RE: Colour Coded Cars
Tuesday 29th October 2002
Colour Coded Cars
Will it influence your purchasing?
Discussion
dennisthemenace said: Speaking of colour coding i remember my dads granada , everything washer oil cap etc was yellow to help numpties find the various caps dipstick etc so they could do basic maintenance , still didnt stop my old dear from filling the washer bottle with oil![]()
Could have been worse - without the colour coding you could spend hours trying to unscrew an engine-mount to top up the oil.
What about blobby-headlight stickers, or wardrobe aerodynamics stickers, or stickers warning that the car is actually taller than it is wide, or even a 'danger- catastrophic depreciation' sticker. Or then again, why dont the anti-car gestapo let people who know what they're on about make their own fcuking minds up?
Consumers are already familiar with the EU energy label used for domestic white goods
are we ?
Well having just bought a fridge freezer, I am actually
Did I pay the slightest bit of attention to it?
Did I bollox!
(In the end I bought a cat. 'C' one)
The only thing the sticker did was create more rubbish (stickers hardley recyclable - can't even spell the word
)
FunkyNige said:
Both labels will be based on the carbon dioxide emission bands that form the basis of the new graduated Vehicle Excise Duty (VED) bands.
What about diesels? Are there no labels for the amount of carsonogenic particulates?
Or labels on the petrol fuel pumps for carsonogenic fumes?
I've noticed that excess coffee can cause bad breath so that's another forest load of labels required.

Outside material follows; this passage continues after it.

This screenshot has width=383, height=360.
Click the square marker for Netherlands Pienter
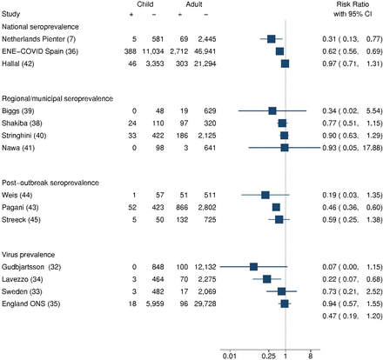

Oh god. The government have succeeded in turning the car from something we love and cherish into disposable white goods -'box that goes from a to b' (as described by numpties + soaps) Maybe Corollas, Astras etc will now break down just after their warranties expire and everyone will refuse to fix them. I've had similar problems with Hi-Fi equipment.What they don't seem to realise is that it actually consumes more energy producing and recycling a car than the car will ever use in it's normal operational lifetime.
Design life for most cars is ten years/100000miles. with more engineering effort this could be seriously extended (look at the quality of some of the German/Japanese products).
Why recycle when you can repair? I went to an IMechE lecture on the Elise a few years back. One of the questions that can up was how long the aluminium chassis would last and he answered that he didn't know - they'd put it through the accelerated ten year durability test and it hadn't aged at all. This is the sort of thing we need - functional parts that last forever and bodywork that can be changed to follow fashion so people don't mind driving a "non-new" car.
Comedy moment was when a hippy in the audience started asking why there was only space for two people and why luggae capacity was so bad, to which the guy from Lotus kept replying "because it's a toy".
Why recycle when you can repair? I went to an IMechE lecture on the Elise a few years back. One of the questions that can up was how long the aluminium chassis would last and he answered that he didn't know - they'd put it through the accelerated ten year durability test and it hadn't aged at all. This is the sort of thing we need - functional parts that last forever and bodywork that can be changed to follow fashion so people don't mind driving a "non-new" car.
Comedy moment was when a hippy in the audience started asking why there was only space for two people and why luggae capacity was so bad, to which the guy from Lotus kept replying "because it's a toy".